Cinsel yaşam eş olmanın merkezinde bir mesele. Aslında cinsellik eş olma ile arkadaş olma arasındaki sınırı da belirliyor. Cinsellik aynı zamanda eş ilişkisinin nasıl gittiğinin iyi bir göstergesi.
Bugün eşlere cinsel yaşamları için sekiz öneride bulunacağım. Bu sekiz öneri, onlarca ayrı metni gözden geçirmem ve psikiyatrist olarak klinik deneyimlerin sonucunda oluşturduğum bir sınıflama.
1- Eşler cinsel hayatlarından karşılıklı memnun ve doyum içinde olduklarında ilişkileri güçlenirken, memnuniyetsiz olduklarında ilişkileri olumsuz etkilenir. Bu sebeple eşler cinsel yaşamlarının nasıl gittiği üzerine düşünmeli ve yoluna koyma çabası içinde olmalıdır.

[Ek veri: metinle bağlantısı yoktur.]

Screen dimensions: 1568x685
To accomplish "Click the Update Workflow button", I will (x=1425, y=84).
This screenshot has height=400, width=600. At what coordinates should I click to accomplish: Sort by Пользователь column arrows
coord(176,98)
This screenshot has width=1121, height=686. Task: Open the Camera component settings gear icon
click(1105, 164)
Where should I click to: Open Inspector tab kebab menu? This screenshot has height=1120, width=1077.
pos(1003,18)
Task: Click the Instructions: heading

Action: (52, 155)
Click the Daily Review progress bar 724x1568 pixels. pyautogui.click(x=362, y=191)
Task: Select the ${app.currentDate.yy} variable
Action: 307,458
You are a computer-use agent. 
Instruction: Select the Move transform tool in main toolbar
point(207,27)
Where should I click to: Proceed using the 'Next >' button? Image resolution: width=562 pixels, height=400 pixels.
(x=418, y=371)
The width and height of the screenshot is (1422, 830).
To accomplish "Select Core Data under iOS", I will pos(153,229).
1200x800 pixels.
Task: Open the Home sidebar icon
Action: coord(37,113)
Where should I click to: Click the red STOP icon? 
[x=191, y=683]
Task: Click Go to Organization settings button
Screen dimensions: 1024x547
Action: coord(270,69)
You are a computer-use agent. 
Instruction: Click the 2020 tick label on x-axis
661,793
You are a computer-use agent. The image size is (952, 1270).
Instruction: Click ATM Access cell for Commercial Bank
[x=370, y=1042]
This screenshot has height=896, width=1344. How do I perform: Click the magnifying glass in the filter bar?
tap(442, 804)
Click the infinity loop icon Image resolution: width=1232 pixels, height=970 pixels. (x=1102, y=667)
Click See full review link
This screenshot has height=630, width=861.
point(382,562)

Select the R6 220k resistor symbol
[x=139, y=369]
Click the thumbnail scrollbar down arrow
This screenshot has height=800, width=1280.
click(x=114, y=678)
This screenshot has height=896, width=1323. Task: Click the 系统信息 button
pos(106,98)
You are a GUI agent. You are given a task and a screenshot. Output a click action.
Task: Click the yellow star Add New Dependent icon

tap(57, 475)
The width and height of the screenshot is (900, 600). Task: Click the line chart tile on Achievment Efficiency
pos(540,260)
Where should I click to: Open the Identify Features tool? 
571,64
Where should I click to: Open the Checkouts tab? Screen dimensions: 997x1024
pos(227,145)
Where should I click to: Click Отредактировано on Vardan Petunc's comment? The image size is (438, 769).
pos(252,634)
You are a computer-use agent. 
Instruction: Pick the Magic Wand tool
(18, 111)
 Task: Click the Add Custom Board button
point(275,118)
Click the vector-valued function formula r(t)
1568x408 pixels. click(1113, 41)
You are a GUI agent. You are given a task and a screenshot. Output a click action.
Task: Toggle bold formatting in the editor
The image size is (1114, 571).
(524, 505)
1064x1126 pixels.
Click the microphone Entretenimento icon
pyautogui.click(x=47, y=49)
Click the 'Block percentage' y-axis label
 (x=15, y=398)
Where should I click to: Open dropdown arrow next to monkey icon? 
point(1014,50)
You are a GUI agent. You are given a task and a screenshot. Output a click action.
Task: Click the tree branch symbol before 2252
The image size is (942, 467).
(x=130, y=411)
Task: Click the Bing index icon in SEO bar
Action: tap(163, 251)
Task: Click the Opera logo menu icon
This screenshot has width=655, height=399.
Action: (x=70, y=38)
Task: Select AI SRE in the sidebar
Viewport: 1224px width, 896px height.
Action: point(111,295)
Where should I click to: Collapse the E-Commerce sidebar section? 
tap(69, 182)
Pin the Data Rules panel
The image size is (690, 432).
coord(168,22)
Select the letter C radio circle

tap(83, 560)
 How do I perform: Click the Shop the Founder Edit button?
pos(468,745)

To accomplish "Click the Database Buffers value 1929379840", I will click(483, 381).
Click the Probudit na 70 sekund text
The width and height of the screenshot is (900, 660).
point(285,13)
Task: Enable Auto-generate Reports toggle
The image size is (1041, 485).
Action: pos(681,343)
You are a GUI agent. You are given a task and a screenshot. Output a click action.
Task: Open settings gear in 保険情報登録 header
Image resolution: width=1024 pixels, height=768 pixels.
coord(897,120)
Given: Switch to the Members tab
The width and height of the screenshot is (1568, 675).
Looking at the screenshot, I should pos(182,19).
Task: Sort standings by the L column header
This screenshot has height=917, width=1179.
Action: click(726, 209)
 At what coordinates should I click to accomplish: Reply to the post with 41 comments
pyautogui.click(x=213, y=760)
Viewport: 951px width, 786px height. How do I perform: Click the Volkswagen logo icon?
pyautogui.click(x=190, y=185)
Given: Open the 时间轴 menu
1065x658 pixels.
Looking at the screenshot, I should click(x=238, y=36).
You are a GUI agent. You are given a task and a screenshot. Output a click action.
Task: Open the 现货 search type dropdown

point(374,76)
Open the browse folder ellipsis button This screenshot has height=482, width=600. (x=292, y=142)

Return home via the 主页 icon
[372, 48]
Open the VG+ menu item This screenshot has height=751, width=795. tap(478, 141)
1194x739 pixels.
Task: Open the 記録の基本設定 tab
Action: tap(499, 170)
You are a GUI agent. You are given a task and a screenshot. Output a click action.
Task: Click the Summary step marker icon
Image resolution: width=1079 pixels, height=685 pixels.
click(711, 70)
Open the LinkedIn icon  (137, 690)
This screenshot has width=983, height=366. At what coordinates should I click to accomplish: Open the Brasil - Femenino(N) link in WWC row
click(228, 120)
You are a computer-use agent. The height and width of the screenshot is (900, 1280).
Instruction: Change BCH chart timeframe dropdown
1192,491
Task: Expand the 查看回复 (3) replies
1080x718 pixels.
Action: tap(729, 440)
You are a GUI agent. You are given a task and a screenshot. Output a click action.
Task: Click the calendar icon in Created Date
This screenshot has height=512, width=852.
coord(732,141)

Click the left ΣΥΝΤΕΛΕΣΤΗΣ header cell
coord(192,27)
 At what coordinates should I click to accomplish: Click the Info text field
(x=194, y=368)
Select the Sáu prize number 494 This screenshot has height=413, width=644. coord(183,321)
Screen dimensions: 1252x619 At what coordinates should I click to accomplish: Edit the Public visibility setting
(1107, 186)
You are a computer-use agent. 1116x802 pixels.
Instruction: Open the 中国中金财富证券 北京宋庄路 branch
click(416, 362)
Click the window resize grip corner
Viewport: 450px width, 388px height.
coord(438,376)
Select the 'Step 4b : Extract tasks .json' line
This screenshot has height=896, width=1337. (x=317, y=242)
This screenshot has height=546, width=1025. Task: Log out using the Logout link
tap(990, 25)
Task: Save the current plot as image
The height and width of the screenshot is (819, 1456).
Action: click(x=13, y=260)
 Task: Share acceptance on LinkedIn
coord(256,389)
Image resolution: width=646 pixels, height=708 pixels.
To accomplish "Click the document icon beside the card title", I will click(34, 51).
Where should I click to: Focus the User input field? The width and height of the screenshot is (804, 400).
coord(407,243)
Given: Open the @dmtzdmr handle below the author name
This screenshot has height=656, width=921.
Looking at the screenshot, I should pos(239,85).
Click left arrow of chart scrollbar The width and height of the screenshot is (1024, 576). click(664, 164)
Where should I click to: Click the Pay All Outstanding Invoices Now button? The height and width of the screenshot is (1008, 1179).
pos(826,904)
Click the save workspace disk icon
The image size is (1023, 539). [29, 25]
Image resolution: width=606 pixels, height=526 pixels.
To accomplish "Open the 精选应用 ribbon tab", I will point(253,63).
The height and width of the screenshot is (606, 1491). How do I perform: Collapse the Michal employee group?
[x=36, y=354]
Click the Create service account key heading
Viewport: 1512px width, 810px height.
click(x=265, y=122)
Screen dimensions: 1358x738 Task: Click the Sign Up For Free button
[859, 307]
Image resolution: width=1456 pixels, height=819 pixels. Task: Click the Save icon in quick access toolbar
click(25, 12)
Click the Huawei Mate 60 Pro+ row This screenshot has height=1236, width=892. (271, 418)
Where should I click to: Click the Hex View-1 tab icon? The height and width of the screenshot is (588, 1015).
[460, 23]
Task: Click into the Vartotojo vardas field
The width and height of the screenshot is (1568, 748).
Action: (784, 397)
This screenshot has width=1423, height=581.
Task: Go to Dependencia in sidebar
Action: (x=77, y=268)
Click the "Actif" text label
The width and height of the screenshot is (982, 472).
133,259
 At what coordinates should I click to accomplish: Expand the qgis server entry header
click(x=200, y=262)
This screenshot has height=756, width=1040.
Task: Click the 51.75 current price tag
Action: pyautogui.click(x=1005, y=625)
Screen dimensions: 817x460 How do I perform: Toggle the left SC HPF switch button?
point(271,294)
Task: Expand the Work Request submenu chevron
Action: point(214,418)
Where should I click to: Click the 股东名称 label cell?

2- Eşler arasındaki cinsellik dinin helal kılıp teşvik ettiği, kültürümüzün meşru kabul ettiği, psikiyatri / psikolojinin ise sağlıklılık göstergesi olarak gördüğü bir meseledir. Bu sebeple eşler arası cinsellik; sevaptır, güzeldir ve yakınlığı artırır.
3- Cinsellik aynı zamanda zorlama ve şiddet içerme potansiyeline de sahiptir. Cinsellik karşılıklı rıza ve istekten çıktığında zorbalığa döner ve eş psikolojisi ve evlilik ilişkisi üzerine yıkıcı etki gösterir.
4- Eşler cinselliklerini geliştirebilir. Cinselliği öğrenme ve uygulamada rahat olma ahlak ve adaba uygundur. Cinselliği geliştirmek için okumak entelektüel olarak değerli, dinen de helaldir.
5- Erkekler Mars’tan kadınlar Venüs’ten gelmemiştir. İkisi de dünyalıdır. Aralarında uçurum kadar fark yoktur. Yalnız, farkın en belirgin olduğu alan cinselliktir. Erkekler cinsellikte fiziksel ağırlıklı, kadınlar ise duygusal ağırlıklıdır. Bu farkı tanımak ve dikkate almak cinsellik ilişkisini olumlu etkiler.
6- Kadın ve erkekteki “cinsel fonksiyon bozukluğu” olması cinsel yaşamı dolayısıyla da evlilik memnuniyetini etkiler. Bu sebeple her erkek ve kadın kişinin cinsel fonksiyon bozukluğu ile ilgili temel bilgileri öğrenmesi gerekir. Vaginusmus, cinsel istek azlığı, erken boşalma ve sertleşme sorunu tanınıp tedavi arayışına girilmelidir.
7- Eşlerden birinin veya her ikisinin cinsel yoksunluk hissettiği, yeterince cinsellik yaşamadığını düşündüğü ilişkilere “cinsel açlığın olduğu evlilik” denir. Eşler kendilerini ve eşlerini bu açıdan gözden geçirmeli ve sorun var ise giderme perspektifinde olmalıdır. Esas olan kendisinin ve eşinin cinsel duygularını gidermek, eşe cinsel karşılık vermektir. Cinsellik eşlerin birbirinden sakladığı ve kaçırdığı bir şey olmayıp, karşılıklı alıp vermektir. Cinsellik üzerinden inatlaşmalar evliliğe zarar verir. Evliliğin yıkıcı üçlüsü olan; kavga, küsme ve cinsel uzaklaşma paternine izin verilmemelidir.
8- Eşlerin cinsel yaşantıyı başlatma veya reddetme tarzları cinsel yaşamın seyrini önemli oranda etkiler. Eğer bu konu üzerinde konuşmaz ve uzlaşmazlar ise, buradan çıkacak bir kırgınlık cinsellikten uzaklaşmaya yol açabilir. Cinselliğe davet ve isteksiz olma meselelerinde önceden uzlaşılmış bir anlaşmaları olmalıdır.